MUMBAI, September 26, 2017: Godrej Agrovet Limited (“Company”), a diversified, research and development focused  agri-business company will be launching its initial public offering (“IPO” or the “Issue”) which is scheduled to open on October 04, 2017 and close on October 06, 2017, with a price band of Rs. 450/- to Rs. 460/-per Equity Share of face value of Rs. 10/- each of the Company (the “Equity Shares”). The Anchor Investor Bid/Issue Period shall be October 03, 2017, being one working day prior to the Issue opening date.
 
The IPO comprises of a fresh issue of aggregating up to Rs. 2,915.12 million by our company (“Fresh Issue”) and an offer for sale by Godrej Industries Limited (“Promoter Selling Shareholder”) aggregating up to Rs 3,000 million and up to 12,300,000 equity shares by V-Sciences Investments Pte. Ltd (“V-Sciences” or “Investor Selling Shareholder”). The issue would include a reservation of Rs. 200 million for subscription by eligible employees (as defined in “Definitions and Abbreviations”). Further, the company proposes to issue up to 405,500 equity shares to identified employees of the company under the ESPS (as defined in “Definitions and Abbreviations”) as part of the issue and at Issue Price.
 
The Company proposes to utilize the net proceeds of the Fresh Issue for (i) repayment or prepayment of working capital facilities availed by the Company;(ii) repayment of commercial papers issued by the Company; and(iii) general corporate purposes, subject to the applicable laws.
In terms of Rule 19(2)(b)(iii) of the Securities Contracts (Regulation) Rules, 1957, as amended (“SCRR”), the net Issue(Issue less the Employee Reservation Portion) shall be for at least 10% of the post-Issue paid-up equity share capital of the Company. The Issue is being made through the Book Building Process, in compliance with Regulation 26(1) of the Securities and Exchange Board of India (Issue of Capital and Disclosure Requirements) Regulations, 2009, as amended (the “SEBI ICDR Regulations”), wherein not more than 50% of the Net Issue shall be allocated on a proportionate basis to QIBs (“QIB Portion”), provided that the Company, in consultation with the BRLMs, may allocate up to 60% of the QIB Portion to Anchor Investors on a discretionary basis (“Anchor Investor Portion’’), at the Anchor Investor Allocation Price. At least one-third of the Anchor Investor Portion shall be reserved for domestic Mutual Funds, subject to valid Bids being received from domestic Mutual Funds at or above Anchor Investor Allocation Price. In the event of under-subscription, or non-allocation in the Anchor Investor Portion, the balance Equity Shares shall be added to the QIB Portion.
Further, 5% of the Net QIB Portion shall be available for allocation on a proportionate basis to Mutual Funds only, and the remainder of the Net QIB Portion shall be available for allocation on a proportionate basis to all QIB Bidders (other than Anchor Investors), including Mutual Funds, subject to valid Bids being received at or above the Issue Price.

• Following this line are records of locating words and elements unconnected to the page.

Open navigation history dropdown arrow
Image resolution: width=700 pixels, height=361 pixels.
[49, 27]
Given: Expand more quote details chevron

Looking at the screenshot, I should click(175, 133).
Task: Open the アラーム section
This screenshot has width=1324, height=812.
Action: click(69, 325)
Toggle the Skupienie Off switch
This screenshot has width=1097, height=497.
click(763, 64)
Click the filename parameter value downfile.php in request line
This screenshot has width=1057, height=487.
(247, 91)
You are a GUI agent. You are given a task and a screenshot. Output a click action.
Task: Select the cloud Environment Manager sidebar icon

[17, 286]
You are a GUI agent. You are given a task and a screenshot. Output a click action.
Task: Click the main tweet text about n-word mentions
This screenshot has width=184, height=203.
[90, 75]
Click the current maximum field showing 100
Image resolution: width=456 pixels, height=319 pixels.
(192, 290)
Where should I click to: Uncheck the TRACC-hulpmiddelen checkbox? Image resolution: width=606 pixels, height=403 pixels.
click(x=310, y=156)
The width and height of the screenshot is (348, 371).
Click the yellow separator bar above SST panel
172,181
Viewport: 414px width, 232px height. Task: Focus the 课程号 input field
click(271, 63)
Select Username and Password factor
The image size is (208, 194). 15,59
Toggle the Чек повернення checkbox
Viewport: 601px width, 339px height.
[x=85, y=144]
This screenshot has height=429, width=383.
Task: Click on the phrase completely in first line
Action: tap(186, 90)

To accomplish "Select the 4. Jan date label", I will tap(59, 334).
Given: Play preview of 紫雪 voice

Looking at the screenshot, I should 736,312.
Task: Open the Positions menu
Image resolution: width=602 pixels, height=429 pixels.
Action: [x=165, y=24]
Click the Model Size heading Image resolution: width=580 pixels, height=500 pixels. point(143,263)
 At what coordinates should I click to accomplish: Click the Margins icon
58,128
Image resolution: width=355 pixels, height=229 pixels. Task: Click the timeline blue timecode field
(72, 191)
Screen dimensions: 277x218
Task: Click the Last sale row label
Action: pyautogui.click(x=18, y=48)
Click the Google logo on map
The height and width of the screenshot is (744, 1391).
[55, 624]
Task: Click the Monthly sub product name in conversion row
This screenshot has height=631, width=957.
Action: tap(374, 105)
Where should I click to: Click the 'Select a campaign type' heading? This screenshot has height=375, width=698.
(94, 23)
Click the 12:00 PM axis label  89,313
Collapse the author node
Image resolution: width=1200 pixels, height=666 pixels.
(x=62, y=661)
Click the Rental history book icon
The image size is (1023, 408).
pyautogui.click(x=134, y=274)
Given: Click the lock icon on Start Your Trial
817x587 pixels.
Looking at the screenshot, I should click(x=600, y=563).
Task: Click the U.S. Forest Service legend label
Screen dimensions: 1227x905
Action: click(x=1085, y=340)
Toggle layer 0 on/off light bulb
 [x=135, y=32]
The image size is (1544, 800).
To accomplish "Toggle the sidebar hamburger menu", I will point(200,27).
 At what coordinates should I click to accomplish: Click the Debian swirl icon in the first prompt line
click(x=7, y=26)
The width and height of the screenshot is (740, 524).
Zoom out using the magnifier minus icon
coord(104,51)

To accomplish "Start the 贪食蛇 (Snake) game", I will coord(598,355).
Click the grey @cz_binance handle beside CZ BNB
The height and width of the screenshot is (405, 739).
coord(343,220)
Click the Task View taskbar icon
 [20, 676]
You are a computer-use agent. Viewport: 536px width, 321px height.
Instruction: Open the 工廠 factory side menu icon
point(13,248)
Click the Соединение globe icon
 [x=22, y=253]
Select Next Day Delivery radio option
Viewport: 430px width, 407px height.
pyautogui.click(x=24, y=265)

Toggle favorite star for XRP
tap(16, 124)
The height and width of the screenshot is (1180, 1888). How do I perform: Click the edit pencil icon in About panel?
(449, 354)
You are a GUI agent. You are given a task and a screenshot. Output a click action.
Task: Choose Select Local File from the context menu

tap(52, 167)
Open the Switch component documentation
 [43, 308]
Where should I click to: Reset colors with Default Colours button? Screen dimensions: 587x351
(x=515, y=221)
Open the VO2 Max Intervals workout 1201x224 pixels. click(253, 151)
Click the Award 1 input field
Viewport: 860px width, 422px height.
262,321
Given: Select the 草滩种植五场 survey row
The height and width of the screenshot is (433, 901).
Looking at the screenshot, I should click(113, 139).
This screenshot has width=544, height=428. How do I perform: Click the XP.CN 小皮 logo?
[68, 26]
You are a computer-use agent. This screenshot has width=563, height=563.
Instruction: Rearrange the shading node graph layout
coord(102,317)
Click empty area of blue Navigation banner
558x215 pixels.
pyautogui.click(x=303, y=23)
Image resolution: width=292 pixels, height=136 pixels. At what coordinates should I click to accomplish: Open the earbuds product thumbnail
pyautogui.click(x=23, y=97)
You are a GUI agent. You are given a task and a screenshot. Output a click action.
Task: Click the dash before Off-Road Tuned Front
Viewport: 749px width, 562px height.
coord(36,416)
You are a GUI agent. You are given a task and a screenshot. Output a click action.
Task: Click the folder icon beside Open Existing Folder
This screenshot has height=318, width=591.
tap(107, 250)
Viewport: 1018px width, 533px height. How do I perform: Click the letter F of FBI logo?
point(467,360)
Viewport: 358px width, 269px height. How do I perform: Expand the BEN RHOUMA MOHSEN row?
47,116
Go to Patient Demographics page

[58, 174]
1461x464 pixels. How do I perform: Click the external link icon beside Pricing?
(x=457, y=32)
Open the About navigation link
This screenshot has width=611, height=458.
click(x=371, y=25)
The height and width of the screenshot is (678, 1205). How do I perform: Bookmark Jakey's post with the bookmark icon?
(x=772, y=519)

Not less than 15% of the Net Issue shall be available for allocation on a proportionate basis to Non-Institutional Bidders and not less than 35% of the Net Issue shall be available for allocation to Retail Individual Bidders in accordance with the SEBI ICDR Regulations, subject to valid Bids being received at or above the Issue Price.
All potential Bidders, other than Anchor Investors, shall only participate in the Issue through the Application Supported by Blocked Amount (“ASBA”) process providing details of their respective bank account which will be blocked by the Self Certified Syndicate Banks (“SCSBs”). Anchor Investors are not permitted to participate in the Issue through ASBA Process.
Kotak Mahindra Capital Company Limited, Axis Capital Limited and Credit Suisse Securities (India) Private Limited are the Book Running Lead Managers (“BRLMs”) to the Issue. The Registrar to the Issue is Karvy Computershare Private Limited.

The Equity Shares of Godrej Agrovet Limited is proposed to be listed on the National Stock Exchange of India and BSE Limited.